CMNH traditionally receives about 40% of their annual online donations during the month of December. This past year (2013), they wanted to take advantage of the increased site traffic to encourage more people to donate.
Their existing website was focused on the CMNH corporate image as well as recent and upcoming events—not on gathering donations. They wanted to change that.
CMNH already had some data that explained a little bit about the types of people that generally donate to theri cause.
#1: Their largest demographic group of patrons where older, white, women who tended to be somewhat affluent.
#2: One of the biggest reason people donated to CMNH was the “warm fuzzy” feeling they felt when they donated—knowing that their donation was going to help children get medical care.
In a meeting with the team that was going to design the page, the first idea that was suggested was a demographic-approach to the content.
The idea focused on placing pictures of the target demographic on the home page (older, affluent, white women) along with testimonials about why these women liked donating to CMNH.
The logic was, “if you’re an older white woman who comes to the website, you’ll see people like you on the home page and feel the desire to donate.”
Keeping in mind the idea that demographic identification doesn’t equal cause of purchase, I had a feeling that this may not be the most effective approach.
Essentially, I asked myself, “What’s their milkshake?”--what are these older, white women hiring CMNH to do for them?
These women wanted to feel good about donating to a charity that was going to use the money to help sick kids get care. In short, they wanted the warm fuzzies.
So I proposed a different approach that would maximize the emotions the audience wanted to feel. Below you’ll see the result.
The main message was clear; donation money goes directly to help local children. (A state name would be inserted dynamically in the headline depending on the visitor’s location.)
Follow up messages focused on the fact that CMNH was in need of help, stories of actual children who were helped by donations, and some messaging about the amount of children than need help as well as the how CMNH helps kids get the care they need.
The result blew me away
Between Thanksgiving and December 31st of 2013, the number of online donors nearly doubled over the same period in 2012.
Now, this wasn’t an A/B test. I can’t say we tested both approaches and the “milkshake” version got more donations.

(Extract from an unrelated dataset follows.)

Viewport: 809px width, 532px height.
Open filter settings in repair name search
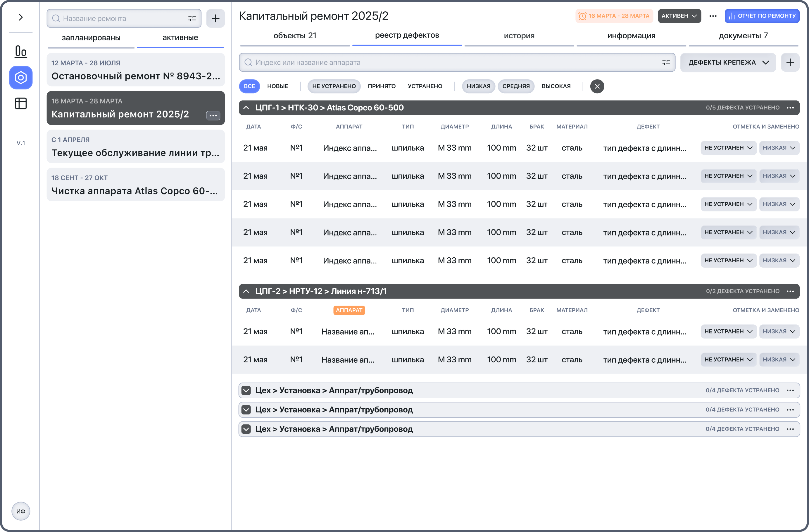point(192,18)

However, I do believe that the increased donations were due (at least in part) to the fact that we didn’t try and message demographics at all. Instead we focused on maximizing the job that that potential donors were hiring CMNH to do for them. And they responded to it.
Keep in mind, I’m not saying that demographics should be ignored. However, what I’m trying to get across is that demographics are the very least you should know about your audience.
Demographics, including gender, are great for helping you massage your messaging and they should be taken into account when thinking about tactics and overall tone.
However, using demographics as the primary basis for your messaging is less effective than focusing on what your audience is trying to achieve with your product or service.